Uitspraak
1.Geding in cassatie
2.Uitgangspunten in cassatie
Verder heeft het Douanelaboratorium vastgesteld dat de monsters gasolie een hoger zwavelgehalte hadden (respectievelijk 16 en 19 mg/kg) dan de volgens Richtlijn98/70/EG [4] toegestane norm van 10 mg/kg die een dergelijk product mag bevatten voor gebruik voor de aandrijving van schepen in de binnenvaart.
De Inspecteur heeft over de in de bunkertanks aangetroffen gasolie van belanghebbende niet alleen accijns nageheven maar ook de zogenoemde voorraadheffing als bedoeld in artikel 26, lid 1, van de Wet voorraadvorming aardolieproducten 2012. Het tweede lid van dit wetsartikel bepaalt dat de voorraadheffing wordt geheven en ingevorderd als ware het accijns.
De Inspecteur heeft belanghebbende bovendien een boete opgelegd van 10 procent van de nageheven bedragen omdat hij niet heeft voldaan aan de verplichting tot het op aangifte voldoen van deze belastingen.
3.De oordelen van het Hof
Het arrest van het Hof van Justitie van de Europese Unie van 13 juli 2017, Vakarų Baltijos laivų statykla, C-151/16, ECLI:EU:C:2017:537 (hierna: het arrest Vakarų), kan volgens het Hof niet tot een ander oordeel leiden. Dat arrest betrof de uitleg van de vrijstelling bedoeld in artikel 14, lid 1, letter c, van Richtlijn 2003/96/EG (hierna: de Energiebelastingrichtlijn) [5] , welke belastingvrijstelling met artikel 66, lid 1, aanhef en letter a, van de Wet is geïmplementeerd. Anders dan in dat arrest, gaat het in de situatie van belanghebbende niet om de schending van puur formele voorwaarden voor de toepassing van een vrijstelling, maar om schending van op het accijnsgoed zelf betrekking hebbende (herkennings)voorwaarden. Die voorwaarden zijn essentieel om een juiste en eenvoudige toepassing van de vrijstelling van artikel 66, lid 1, aanhef en letter a, van de Wet te waarborgen, en om fraude, ontwijking en misbruik te voorkomen, aldus nog steeds het Hof.
4.Rechtskader
5.Opmerkingen vooraf
Middel I is gericht tegen het hiervoor in 3.1.3 weergegeven oordeel van het Hof dat in de door het Hof vastgestelde omstandigheden ervan moet worden uitgegaan dat over de in de bunkertanks aangetroffen gasolie geen accijns is geheven overeenkomstig de toepasselijke bepalingen van het Unierecht en de Wet. Middel II is gericht tegen het hiervoor in 3.1.4 weergegeven oordeel van het Hof dat de accijnsvrijstelling van artikel 66, lid 1, aanhef en letter a, van de Wet in de gegeven omstandigheden geen toepassing kan vinden. Deze twee cassatiemiddelen roepen vragen op over de uitleg van het Unierecht, die de Hoge Raad bij dit arrest voorlegt aan het Hof van Justitie (zie hierna onderdeel 7).

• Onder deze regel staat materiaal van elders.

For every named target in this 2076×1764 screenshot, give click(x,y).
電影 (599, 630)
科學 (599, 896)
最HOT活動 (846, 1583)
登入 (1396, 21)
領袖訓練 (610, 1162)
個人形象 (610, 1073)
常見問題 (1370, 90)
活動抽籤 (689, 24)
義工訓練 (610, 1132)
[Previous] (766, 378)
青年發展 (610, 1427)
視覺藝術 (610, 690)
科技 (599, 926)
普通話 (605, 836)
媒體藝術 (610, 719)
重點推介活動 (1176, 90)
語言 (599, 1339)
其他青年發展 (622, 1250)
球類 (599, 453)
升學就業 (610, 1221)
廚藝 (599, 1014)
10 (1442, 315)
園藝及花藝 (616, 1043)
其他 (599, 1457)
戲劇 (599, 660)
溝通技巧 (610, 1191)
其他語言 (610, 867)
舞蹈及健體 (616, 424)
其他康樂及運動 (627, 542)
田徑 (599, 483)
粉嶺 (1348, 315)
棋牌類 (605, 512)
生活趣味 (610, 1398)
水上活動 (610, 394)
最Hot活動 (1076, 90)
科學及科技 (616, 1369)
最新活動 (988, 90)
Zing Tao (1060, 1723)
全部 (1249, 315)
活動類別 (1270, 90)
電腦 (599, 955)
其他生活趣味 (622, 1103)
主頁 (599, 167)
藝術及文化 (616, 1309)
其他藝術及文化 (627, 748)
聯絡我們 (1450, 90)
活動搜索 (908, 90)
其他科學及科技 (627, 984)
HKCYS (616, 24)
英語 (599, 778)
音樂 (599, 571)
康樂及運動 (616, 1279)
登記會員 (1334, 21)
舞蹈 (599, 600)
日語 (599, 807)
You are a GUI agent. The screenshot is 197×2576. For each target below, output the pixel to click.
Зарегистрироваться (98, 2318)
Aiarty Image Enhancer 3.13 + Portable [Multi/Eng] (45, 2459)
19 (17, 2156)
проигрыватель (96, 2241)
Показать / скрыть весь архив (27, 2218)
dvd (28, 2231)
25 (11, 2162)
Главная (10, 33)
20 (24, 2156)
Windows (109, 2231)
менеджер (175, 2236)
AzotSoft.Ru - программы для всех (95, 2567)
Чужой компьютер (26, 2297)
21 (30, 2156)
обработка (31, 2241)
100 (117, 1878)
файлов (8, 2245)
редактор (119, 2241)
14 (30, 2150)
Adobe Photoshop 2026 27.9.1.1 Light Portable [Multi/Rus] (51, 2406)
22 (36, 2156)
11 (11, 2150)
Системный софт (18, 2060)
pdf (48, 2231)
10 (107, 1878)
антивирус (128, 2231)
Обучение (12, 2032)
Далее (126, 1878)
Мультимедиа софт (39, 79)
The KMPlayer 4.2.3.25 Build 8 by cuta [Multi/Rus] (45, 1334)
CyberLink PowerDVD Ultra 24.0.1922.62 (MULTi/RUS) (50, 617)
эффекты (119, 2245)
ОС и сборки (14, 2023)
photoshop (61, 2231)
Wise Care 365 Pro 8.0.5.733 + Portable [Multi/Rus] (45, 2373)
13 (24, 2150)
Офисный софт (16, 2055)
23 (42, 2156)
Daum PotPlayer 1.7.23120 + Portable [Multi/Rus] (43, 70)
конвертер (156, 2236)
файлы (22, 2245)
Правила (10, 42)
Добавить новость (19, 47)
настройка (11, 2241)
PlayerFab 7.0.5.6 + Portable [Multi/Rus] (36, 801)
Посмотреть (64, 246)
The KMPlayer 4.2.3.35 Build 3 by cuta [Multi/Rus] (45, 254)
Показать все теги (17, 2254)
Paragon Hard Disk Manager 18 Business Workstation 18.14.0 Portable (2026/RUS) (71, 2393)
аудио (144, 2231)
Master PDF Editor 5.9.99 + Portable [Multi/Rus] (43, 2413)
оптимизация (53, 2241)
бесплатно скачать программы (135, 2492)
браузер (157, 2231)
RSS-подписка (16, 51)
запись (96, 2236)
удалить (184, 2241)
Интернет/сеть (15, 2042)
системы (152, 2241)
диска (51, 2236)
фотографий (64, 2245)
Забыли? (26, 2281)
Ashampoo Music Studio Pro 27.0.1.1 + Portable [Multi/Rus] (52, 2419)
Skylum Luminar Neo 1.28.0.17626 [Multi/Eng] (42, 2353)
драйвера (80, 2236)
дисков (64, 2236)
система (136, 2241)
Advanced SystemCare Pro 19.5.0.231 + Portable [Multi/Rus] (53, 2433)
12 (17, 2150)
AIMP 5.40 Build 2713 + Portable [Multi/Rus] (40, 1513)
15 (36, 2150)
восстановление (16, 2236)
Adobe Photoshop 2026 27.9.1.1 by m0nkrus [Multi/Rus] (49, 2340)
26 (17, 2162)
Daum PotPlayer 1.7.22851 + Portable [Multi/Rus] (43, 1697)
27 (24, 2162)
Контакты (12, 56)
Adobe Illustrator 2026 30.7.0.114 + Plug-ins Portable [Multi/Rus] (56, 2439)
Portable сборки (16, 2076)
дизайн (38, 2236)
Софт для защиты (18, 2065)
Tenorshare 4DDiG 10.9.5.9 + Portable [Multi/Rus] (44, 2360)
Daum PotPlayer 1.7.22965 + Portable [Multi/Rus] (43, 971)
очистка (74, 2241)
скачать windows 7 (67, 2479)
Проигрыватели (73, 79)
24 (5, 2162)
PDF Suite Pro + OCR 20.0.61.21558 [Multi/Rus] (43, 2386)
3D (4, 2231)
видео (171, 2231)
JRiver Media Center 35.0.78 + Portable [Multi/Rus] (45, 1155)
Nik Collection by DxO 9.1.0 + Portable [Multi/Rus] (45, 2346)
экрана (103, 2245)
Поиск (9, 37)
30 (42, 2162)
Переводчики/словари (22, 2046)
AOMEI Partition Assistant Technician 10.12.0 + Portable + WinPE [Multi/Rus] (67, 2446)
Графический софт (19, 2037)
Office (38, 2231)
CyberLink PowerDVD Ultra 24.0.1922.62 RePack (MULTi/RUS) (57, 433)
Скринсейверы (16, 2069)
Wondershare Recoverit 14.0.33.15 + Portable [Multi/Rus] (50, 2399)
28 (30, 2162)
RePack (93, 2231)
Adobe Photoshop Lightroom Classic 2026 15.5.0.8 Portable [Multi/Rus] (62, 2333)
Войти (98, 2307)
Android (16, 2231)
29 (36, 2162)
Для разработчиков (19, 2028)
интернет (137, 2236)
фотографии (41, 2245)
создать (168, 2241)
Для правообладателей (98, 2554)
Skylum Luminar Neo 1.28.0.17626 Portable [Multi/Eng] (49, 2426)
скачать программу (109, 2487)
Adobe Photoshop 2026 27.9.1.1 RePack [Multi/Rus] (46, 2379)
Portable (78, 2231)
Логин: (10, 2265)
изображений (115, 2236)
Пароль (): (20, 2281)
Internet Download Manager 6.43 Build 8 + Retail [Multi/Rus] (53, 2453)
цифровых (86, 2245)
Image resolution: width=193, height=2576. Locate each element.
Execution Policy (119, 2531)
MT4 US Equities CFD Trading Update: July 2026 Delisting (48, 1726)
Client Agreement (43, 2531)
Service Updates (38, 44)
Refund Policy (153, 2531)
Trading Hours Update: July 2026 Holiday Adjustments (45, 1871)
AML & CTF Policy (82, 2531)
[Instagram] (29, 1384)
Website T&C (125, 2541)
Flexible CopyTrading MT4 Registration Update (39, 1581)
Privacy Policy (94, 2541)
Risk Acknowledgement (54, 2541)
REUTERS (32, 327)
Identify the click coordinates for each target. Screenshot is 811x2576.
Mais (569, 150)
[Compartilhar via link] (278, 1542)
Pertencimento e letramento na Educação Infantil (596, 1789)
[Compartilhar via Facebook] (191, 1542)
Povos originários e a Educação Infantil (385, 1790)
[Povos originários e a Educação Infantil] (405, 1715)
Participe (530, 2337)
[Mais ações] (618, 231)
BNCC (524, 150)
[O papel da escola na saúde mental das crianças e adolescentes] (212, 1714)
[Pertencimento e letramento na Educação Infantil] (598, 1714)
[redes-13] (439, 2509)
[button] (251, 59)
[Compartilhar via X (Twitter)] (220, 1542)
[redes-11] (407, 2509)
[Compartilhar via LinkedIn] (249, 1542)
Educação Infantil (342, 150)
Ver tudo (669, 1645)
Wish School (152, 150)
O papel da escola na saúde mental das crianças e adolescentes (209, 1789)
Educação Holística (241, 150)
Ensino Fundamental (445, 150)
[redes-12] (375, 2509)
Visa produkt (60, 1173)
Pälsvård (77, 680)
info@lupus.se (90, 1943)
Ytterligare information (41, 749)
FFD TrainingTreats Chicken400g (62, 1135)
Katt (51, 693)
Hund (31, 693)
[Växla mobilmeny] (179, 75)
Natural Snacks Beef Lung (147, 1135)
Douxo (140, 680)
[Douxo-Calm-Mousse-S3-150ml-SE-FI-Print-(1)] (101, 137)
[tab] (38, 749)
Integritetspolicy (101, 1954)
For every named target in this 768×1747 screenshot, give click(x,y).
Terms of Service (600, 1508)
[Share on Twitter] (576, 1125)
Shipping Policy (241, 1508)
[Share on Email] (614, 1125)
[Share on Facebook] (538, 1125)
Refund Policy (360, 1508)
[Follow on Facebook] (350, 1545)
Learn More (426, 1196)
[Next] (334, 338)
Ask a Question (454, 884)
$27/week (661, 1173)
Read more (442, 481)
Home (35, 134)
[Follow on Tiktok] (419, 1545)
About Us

Aangezien de klachten van middel II voor de uitkomst van deze zaak en de hiervoor bedoelde andere cassatiezaken verder strekken dan de klachten van middel I, zal de Hoge Raad eerst middel II behandelen.
6.Beoordeling van de middelen
Middel II: accijnsvrijstelling voor energieproducten die worden geleverd voor gebruik als brandstof voor de vaart op communautaire wateren
In artikel 14, lid 1, aanhef en letter c, van de Energiebelastingrichtlijn is voorzien in vrijstelling van belasting voor energieproducten die worden geleverd voor gebruik als brandstof voor de vaart op communautaire wateren (met inbegrip van visserij). Volgens de aanhef van dit artikellid moeten de lidstaten deze vrijstelling verlenen op voorwaarden die zij vaststellen met het doel een juiste en eenvoudige toepassing van deze belastingvrijstelling te verzekeren en fraude, ontwijking of misbruik te voorkomen.
Solvent Yellow is gemengd in gasolie niet met het blote oog zichtbaar. Artikel 4 van Richtlijn 95/60/EG bepaalt dat de lidstaten naast de in artikel 1, lid 1, bedoelde merkstof een nationale merk- of kleurstof mogen toevoegen. Op basis van deze richtlijnbepaling is in artikel 13, lid 2, van de Uitvoeringsregeling voorgeschreven dat aan de gasolie een goed zichtbare en blijvende rode kleur moet worden gegeven (zie hiervoor 6.2.2). In deze zaak staat niet ter discussie dat de in de bunkertanks aangetroffen gasolie voldoende roodgekleurd was.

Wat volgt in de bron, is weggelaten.